### Direction
Reproduce the records verbatim, beginning at the line that contains "Viewport: 640px width, 441px height." and ending after the line that contains "tap(1186, 211)".

[Element and text position records]
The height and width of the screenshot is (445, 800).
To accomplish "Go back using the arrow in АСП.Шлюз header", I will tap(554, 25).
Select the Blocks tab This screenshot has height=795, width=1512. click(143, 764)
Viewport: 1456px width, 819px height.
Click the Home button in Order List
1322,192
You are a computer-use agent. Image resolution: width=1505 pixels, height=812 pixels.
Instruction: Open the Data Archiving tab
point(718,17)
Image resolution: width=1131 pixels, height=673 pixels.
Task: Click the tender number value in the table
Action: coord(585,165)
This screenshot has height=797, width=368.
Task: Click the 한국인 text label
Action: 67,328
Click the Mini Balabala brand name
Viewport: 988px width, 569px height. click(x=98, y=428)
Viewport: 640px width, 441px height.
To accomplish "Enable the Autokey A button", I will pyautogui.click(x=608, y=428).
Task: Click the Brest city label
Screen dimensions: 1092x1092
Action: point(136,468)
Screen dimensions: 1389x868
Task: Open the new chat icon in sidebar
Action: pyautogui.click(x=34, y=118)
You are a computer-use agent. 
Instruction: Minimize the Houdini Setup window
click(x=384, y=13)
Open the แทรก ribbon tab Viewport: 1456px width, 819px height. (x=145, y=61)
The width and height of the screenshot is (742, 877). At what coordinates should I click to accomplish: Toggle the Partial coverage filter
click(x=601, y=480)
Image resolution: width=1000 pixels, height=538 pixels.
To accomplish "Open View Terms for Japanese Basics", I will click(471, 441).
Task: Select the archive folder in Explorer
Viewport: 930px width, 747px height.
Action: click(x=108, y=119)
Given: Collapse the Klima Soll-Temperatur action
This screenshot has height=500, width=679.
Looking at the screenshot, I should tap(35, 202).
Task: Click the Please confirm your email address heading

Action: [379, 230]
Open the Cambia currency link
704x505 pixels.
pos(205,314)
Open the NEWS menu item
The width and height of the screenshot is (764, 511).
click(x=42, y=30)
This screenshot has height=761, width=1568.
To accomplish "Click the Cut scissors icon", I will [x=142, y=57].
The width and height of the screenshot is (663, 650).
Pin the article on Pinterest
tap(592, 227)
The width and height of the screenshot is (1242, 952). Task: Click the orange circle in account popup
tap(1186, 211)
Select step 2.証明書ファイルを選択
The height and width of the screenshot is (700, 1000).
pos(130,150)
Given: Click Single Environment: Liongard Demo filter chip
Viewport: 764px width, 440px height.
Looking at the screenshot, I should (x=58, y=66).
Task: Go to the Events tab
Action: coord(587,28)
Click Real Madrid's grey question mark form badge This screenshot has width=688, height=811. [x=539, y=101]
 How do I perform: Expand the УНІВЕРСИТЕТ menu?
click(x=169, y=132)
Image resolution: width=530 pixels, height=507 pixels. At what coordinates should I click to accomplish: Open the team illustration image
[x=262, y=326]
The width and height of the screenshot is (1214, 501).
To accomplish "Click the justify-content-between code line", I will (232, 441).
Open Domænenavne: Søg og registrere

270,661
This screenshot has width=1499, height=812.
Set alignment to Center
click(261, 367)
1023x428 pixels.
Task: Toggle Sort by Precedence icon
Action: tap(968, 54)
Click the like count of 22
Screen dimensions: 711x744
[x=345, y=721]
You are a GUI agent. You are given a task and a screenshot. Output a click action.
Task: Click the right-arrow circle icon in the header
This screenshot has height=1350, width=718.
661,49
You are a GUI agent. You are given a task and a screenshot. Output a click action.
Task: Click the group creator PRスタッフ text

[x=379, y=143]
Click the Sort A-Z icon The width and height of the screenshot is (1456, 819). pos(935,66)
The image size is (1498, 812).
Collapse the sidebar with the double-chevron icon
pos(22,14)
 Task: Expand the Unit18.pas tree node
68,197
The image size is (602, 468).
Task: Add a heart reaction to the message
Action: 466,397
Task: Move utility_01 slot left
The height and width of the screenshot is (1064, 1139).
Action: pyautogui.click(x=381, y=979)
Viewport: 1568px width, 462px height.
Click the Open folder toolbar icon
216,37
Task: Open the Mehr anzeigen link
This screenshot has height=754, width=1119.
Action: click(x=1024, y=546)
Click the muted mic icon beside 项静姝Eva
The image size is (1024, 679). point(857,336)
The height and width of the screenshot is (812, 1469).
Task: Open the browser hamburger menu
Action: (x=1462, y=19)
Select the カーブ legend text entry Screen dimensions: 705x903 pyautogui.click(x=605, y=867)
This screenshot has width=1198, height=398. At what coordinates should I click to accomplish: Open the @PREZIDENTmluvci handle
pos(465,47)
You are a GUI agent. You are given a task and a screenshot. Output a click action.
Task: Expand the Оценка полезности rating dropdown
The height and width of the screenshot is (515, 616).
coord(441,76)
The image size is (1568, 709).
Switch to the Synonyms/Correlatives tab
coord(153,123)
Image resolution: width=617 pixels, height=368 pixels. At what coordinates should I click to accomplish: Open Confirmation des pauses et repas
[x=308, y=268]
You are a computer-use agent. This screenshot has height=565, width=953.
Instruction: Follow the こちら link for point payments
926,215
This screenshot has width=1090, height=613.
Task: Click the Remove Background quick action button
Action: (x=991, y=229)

### Task response
Viewport: 640px width, 441px height.
To accomplish "Enable the Autokey A button", I will pyautogui.click(x=608, y=428).
Task: Click the Brest city label
Screen dimensions: 1092x1092
Action: point(136,468)
Screen dimensions: 1389x868
Task: Open the new chat icon in sidebar
Action: pyautogui.click(x=34, y=118)
You are a computer-use agent. 
Instruction: Minimize the Houdini Setup window
click(x=384, y=13)
Open the แทรก ribbon tab Viewport: 1456px width, 819px height. (x=145, y=61)
The width and height of the screenshot is (742, 877). At what coordinates should I click to accomplish: Toggle the Partial coverage filter
click(x=601, y=480)
Image resolution: width=1000 pixels, height=538 pixels.
To accomplish "Open View Terms for Japanese Basics", I will click(471, 441).
Task: Select the archive folder in Explorer
Viewport: 930px width, 747px height.
Action: click(x=108, y=119)
Given: Collapse the Klima Soll-Temperatur action
This screenshot has height=500, width=679.
Looking at the screenshot, I should tap(35, 202).
Task: Click the Please confirm your email address heading

Action: [379, 230]
Open the Cambia currency link
704x505 pixels.
pos(205,314)
Open the NEWS menu item
The width and height of the screenshot is (764, 511).
click(x=42, y=30)
This screenshot has height=761, width=1568.
To accomplish "Click the Cut scissors icon", I will [x=142, y=57].
The width and height of the screenshot is (663, 650).
Pin the article on Pinterest
tap(592, 227)
The width and height of the screenshot is (1242, 952). Task: Click the orange circle in account popup
tap(1186, 211)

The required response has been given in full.